**TASK REQUIREMENTS**
Copy the material below, replacing "GUI agent" with "screen assistant" wherever it occurs and leaving everything else unchanged.

**SUPPLIED MATERIAL**
>> begin

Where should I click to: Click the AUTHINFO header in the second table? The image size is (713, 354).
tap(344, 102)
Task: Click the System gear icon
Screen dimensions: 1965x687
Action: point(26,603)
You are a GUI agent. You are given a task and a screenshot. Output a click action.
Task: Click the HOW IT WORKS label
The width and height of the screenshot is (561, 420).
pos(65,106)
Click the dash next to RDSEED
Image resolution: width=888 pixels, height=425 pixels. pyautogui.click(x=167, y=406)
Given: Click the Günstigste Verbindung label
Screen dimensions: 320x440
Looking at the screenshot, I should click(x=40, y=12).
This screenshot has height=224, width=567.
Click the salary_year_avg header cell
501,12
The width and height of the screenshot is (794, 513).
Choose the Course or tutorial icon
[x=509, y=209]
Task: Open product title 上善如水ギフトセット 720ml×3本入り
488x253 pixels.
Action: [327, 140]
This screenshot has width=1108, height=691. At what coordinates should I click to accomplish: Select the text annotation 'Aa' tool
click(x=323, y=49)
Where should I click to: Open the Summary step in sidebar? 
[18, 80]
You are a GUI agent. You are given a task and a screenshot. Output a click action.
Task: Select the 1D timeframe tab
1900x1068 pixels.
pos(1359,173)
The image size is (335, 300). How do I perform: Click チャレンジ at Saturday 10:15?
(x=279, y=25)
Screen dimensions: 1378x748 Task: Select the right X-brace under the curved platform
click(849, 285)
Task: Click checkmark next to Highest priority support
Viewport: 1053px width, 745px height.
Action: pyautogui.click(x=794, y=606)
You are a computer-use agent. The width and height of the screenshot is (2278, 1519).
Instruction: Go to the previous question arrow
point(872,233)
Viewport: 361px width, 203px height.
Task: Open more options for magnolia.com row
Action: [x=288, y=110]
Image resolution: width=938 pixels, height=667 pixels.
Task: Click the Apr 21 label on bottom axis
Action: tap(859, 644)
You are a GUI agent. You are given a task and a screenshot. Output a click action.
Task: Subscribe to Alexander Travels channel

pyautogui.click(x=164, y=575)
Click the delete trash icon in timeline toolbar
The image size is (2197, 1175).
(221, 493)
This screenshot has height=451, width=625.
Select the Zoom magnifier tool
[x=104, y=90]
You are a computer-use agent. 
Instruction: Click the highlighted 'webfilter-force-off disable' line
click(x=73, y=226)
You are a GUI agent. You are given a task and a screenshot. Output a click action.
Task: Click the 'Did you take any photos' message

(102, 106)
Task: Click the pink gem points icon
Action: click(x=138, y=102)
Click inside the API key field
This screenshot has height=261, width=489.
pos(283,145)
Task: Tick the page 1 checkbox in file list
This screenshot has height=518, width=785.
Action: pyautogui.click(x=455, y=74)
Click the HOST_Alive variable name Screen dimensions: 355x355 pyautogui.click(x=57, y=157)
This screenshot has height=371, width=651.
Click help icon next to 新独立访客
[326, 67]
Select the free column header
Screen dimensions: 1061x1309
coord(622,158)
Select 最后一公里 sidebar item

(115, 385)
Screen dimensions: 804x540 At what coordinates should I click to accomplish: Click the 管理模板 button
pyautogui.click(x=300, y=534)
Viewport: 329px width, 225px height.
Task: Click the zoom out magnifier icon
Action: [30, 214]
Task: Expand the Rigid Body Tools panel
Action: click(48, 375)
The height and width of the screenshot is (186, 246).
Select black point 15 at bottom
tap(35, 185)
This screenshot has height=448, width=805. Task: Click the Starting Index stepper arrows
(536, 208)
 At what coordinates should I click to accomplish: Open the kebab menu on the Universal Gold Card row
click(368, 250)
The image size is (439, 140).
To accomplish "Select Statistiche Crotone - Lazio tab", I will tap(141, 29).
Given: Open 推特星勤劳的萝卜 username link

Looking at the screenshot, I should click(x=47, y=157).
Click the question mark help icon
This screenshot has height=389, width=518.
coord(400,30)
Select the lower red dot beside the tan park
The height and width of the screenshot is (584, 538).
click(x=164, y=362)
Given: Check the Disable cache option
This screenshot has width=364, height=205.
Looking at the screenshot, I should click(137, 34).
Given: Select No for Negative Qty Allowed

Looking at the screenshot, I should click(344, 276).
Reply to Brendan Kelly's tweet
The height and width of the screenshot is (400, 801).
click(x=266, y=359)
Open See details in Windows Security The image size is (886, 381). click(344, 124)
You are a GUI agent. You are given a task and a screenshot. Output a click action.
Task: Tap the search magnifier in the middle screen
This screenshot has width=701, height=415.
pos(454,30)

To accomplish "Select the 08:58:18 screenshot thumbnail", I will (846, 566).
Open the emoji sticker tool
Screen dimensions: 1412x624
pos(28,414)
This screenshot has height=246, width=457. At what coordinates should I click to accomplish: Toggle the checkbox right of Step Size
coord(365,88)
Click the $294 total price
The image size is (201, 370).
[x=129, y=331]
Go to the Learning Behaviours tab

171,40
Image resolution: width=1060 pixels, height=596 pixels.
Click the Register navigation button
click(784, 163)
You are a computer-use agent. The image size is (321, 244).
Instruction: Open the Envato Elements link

>> end

**OUTPUT FOR THIS TASK**
Where should I click to: Click the AUTHINFO header in the second table? The image size is (713, 354).
tap(344, 102)
Task: Click the System gear icon
Screen dimensions: 1965x687
Action: point(26,603)
You are a screen assistant. You are given a task and a screenshot. Output a click action.
Task: Click the HOW IT WORKS label
The width and height of the screenshot is (561, 420).
pos(65,106)
Click the dash next to RDSEED
Image resolution: width=888 pixels, height=425 pixels. pyautogui.click(x=167, y=406)
Given: Click the Günstigste Verbindung label
Screen dimensions: 320x440
Looking at the screenshot, I should click(x=40, y=12).
This screenshot has height=224, width=567.
Click the salary_year_avg header cell
501,12
The width and height of the screenshot is (794, 513).
Choose the Course or tutorial icon
[x=509, y=209]
Task: Open product title 上善如水ギフトセット 720ml×3本入り
488x253 pixels.
Action: [327, 140]
This screenshot has width=1108, height=691. At what coordinates should I click to accomplish: Select the text annotation 'Aa' tool
click(x=323, y=49)
Where should I click to: Open the Summary step in sidebar? 
[18, 80]
You are a screen assistant. You are given a task and a screenshot. Output a click action.
Task: Select the 1D timeframe tab
1900x1068 pixels.
pos(1359,173)
The image size is (335, 300). How do I perform: Click チャレンジ at Saturday 10:15?
(x=279, y=25)
Screen dimensions: 1378x748 Task: Select the right X-brace under the curved platform
click(849, 285)
Task: Click checkmark next to Highest priority support
Viewport: 1053px width, 745px height.
Action: pyautogui.click(x=794, y=606)
You are a computer-use agent. The width and height of the screenshot is (2278, 1519).
Instruction: Go to the previous question arrow
point(872,233)
Viewport: 361px width, 203px height.
Task: Open more options for magnolia.com row
Action: [x=288, y=110]
Image resolution: width=938 pixels, height=667 pixels.
Task: Click the Apr 21 label on bottom axis
Action: tap(859, 644)
You are a screen assistant. You are given a task and a screenshot. Output a click action.
Task: Subscribe to Alexander Travels channel

pyautogui.click(x=164, y=575)
Click the delete trash icon in timeline toolbar
The image size is (2197, 1175).
(221, 493)
This screenshot has height=451, width=625.
Select the Zoom magnifier tool
[x=104, y=90]
You are a computer-use agent. 
Instruction: Click the highlighted 'webfilter-force-off disable' line
click(x=73, y=226)
You are a screen assistant. You are given a task and a screenshot. Output a click action.
Task: Click the 'Did you take any photos' message

(102, 106)
Task: Click the pink gem points icon
Action: click(x=138, y=102)
Click inside the API key field
This screenshot has height=261, width=489.
pos(283,145)
Task: Tick the page 1 checkbox in file list
This screenshot has height=518, width=785.
Action: pyautogui.click(x=455, y=74)
Click the HOST_Alive variable name Screen dimensions: 355x355 pyautogui.click(x=57, y=157)
This screenshot has height=371, width=651.
Click help icon next to 新独立访客
[326, 67]
Select the free column header
Screen dimensions: 1061x1309
coord(622,158)
Select 最后一公里 sidebar item

(115, 385)
Screen dimensions: 804x540 At what coordinates should I click to accomplish: Click the 管理模板 button
pyautogui.click(x=300, y=534)
Viewport: 329px width, 225px height.
Task: Click the zoom out magnifier icon
Action: [30, 214]
Task: Expand the Rigid Body Tools panel
Action: click(48, 375)
The height and width of the screenshot is (186, 246).
Select black point 15 at bottom
tap(35, 185)
This screenshot has height=448, width=805. Task: Click the Starting Index stepper arrows
(536, 208)
 At what coordinates should I click to accomplish: Open the kebab menu on the Universal Gold Card row
click(368, 250)
The image size is (439, 140).
To accomplish "Select Statistiche Crotone - Lazio tab", I will tap(141, 29).
Given: Open 推特星勤劳的萝卜 username link

Looking at the screenshot, I should click(x=47, y=157).
Click the question mark help icon
This screenshot has height=389, width=518.
coord(400,30)
Select the lower red dot beside the tan park
The height and width of the screenshot is (584, 538).
click(x=164, y=362)
Given: Check the Disable cache option
This screenshot has width=364, height=205.
Looking at the screenshot, I should click(137, 34).
Given: Select No for Negative Qty Allowed

Looking at the screenshot, I should click(344, 276).
Reply to Brendan Kelly's tweet
The height and width of the screenshot is (400, 801).
click(x=266, y=359)
Open See details in Windows Security The image size is (886, 381). click(344, 124)
You are a screen assistant. You are given a task and a screenshot. Output a click action.
Task: Tap the search magnifier in the middle screen
This screenshot has width=701, height=415.
pos(454,30)

To accomplish "Select the 08:58:18 screenshot thumbnail", I will (846, 566).
Open the emoji sticker tool
Screen dimensions: 1412x624
pos(28,414)
This screenshot has height=246, width=457. At what coordinates should I click to accomplish: Toggle the checkbox right of Step Size
coord(365,88)
Click the $294 total price
The image size is (201, 370).
[x=129, y=331]
Go to the Learning Behaviours tab

171,40
Image resolution: width=1060 pixels, height=596 pixels.
Click the Register navigation button
click(784, 163)
You are a computer-use agent. The image size is (321, 244).
Instruction: Open the Envato Elements link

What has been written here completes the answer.